* [What you are asked to do] Start at the line containing "Viewport: 1024px width, 768px height." and transcribe every line exactly through the end of the records below, and only those lines.

▼▼▼

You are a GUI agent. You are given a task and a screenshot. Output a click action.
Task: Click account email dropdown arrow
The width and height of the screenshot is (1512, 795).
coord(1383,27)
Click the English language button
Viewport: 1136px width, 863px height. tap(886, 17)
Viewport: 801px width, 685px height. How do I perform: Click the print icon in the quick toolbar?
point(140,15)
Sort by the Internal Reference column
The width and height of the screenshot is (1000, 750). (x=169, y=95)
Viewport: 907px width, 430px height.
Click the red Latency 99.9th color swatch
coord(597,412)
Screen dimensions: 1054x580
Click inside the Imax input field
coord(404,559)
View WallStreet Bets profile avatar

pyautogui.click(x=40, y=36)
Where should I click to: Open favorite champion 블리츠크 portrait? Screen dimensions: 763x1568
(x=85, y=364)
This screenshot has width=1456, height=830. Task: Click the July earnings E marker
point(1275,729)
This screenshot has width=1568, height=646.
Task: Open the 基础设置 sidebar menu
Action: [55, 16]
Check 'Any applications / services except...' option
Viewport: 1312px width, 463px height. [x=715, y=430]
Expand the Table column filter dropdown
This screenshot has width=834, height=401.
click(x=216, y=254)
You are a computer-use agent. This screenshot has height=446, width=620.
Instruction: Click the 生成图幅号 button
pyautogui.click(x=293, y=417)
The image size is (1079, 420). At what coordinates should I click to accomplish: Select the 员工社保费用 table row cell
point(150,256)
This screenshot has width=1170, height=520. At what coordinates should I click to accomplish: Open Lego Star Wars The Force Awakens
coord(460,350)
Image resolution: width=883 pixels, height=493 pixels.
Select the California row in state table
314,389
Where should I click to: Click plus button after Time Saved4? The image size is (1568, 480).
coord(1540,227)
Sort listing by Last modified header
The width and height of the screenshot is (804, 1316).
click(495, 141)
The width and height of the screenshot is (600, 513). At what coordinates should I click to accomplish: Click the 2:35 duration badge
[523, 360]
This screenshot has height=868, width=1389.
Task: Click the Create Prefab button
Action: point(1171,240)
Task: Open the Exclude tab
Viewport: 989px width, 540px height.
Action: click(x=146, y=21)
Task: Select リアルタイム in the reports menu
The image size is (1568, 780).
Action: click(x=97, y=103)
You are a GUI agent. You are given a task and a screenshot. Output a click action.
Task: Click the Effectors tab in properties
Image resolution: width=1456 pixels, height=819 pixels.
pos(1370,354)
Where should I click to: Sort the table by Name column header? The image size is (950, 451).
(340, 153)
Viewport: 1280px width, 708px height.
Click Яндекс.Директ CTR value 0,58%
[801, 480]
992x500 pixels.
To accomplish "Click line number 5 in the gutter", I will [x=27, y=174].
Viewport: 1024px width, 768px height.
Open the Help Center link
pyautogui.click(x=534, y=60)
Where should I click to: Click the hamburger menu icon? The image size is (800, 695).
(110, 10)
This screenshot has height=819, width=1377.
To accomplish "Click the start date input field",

▲▲▲

* [Output below]
Viewport: 1024px width, 768px height.
Open the Help Center link
pyautogui.click(x=534, y=60)
Where should I click to: Click the hamburger menu icon? The image size is (800, 695).
(110, 10)
This screenshot has height=819, width=1377.
To accomplish "Click the start date input field",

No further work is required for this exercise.